Executing machine learning processes requires computing power. I decided to use a small virtual machine with four cores and 14GB of memory. My algorithm isn’t too complex, and I also don’t have many data records, so I can deploy a single virtual machine to perform all tasks.
Choose Compute from the left menu and then New.
I don’t make any changes in the Advanced Settings. Click Create to start the deployment, which takes a couple of minutes. You don’t have to wait until it’s ready. You can begin designing the first workflow.
Do you remember what I said about being a bit lost when seeing the Machine Learning workspace for the first time? The feeling is even stronger when you start the designer. There are over ninety predefined actions that you can choose from and then organize in the correct order. I again recommend checking out the learning content I shared before. After you go through provided examples, everything starts to be clear (and almost intuitive!).
The source dataset is the first building block that you have to place in the workflow. It references the data that the algorithm uses during the execution. Then I add Clean Missing Data step to remove the record with an empty Supplier ID. In the Cleaning Mode, you can decide what to do with missing values – for numeric columns, you could choose to replace it with a Mean or Median, but as this won’t work for Supplier ID, I decided to delete the entire row.
I use part of the data from the SupplierKPI table to train the model. The Split Data action allows me to create a randomized sample of suppliers.
It’s time to choose the algorithm. For clustering, the only available one is the K-Means one. Please select it from the Machine Learning Algorithms section and place it on the diagram. You can choose the desired number of clusters in the Number of Centroids field in the advanced settings. Next, place the Train Model action. It accepts two inputs: the chosen algorithm and the data source to use. Connect building block as on the image below:
In the Train Model settings, provide the list of columns that the model should use to calculate clusters. It’s crucial to select only Recency, Frequency and Monetary fields. You should not choose the Supplier ID as it’s not the KPI.
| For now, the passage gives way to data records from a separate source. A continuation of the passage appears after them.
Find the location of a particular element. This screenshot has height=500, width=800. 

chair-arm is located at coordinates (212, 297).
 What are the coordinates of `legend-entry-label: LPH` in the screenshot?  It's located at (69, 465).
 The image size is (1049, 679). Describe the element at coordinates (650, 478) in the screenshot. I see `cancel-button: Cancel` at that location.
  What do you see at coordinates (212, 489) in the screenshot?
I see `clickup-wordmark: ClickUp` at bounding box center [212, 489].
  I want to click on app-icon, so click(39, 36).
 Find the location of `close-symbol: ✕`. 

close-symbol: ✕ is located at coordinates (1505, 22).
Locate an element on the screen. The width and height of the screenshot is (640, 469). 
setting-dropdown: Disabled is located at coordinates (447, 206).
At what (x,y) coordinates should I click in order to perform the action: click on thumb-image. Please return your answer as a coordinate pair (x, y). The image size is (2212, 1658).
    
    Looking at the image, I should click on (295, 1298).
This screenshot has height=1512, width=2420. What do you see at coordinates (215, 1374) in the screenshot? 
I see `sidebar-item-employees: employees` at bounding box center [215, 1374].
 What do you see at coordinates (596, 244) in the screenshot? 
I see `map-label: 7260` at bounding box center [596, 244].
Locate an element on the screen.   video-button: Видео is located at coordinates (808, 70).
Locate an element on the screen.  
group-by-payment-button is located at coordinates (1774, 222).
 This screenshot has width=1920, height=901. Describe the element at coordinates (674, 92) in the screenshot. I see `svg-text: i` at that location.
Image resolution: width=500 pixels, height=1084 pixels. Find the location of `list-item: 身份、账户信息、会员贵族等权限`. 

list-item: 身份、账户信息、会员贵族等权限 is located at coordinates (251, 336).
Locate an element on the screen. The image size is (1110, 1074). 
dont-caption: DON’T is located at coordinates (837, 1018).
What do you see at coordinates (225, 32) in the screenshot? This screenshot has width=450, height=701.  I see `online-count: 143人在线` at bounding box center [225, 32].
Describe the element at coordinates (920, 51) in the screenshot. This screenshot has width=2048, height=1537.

The last two missing elements are Assign Data to Clusters which applies the model to the subset of data, and then Evaluate Model to verify the results. You don’t have to maintain any additional settings. My entire workflow looks as follows:
Once the workflow is ready, we can start the processing. Click the big Submit button – and create an Experiment to groups jobs.
Confirm by clicking the Submit button again. Take a break. It will take a couple of minutes to complete all steps.
For every completed action, you can display processing results and detailed logs. For example, how the dataset looks like after cleaning missing values:
Similarly, you can see the Supplier and cluster allocation. Open the Result Data set of the Assign Data to Cluster action.
Raw data is great, but I think I can get a better picture by opening the results dataset in PowerBI. I use the Scatter Chart to visualise allocations.
You can clearly see how the allocation works. The first group of suppliers, marked in light blue colour, represents suppliers with a high frequency of orders. Suppliers marked in a darker shade of blue are the most recent ones. These two groups are probably the most interesting ones to focus on during further evaluation. The third cluster forms suppliers that I haven’t traded with for a long time, and we could probably ignore them in further processing.
I’m pleased with my results, and I hope you enjoyed today’s episode of the Your SAP on Azure blog series. Creating the AI Model required some additional learning, but overall it was pretty straightforward. I want to expand my skills in the AI area, and soon you can expect more articles on how to use it with SAP data.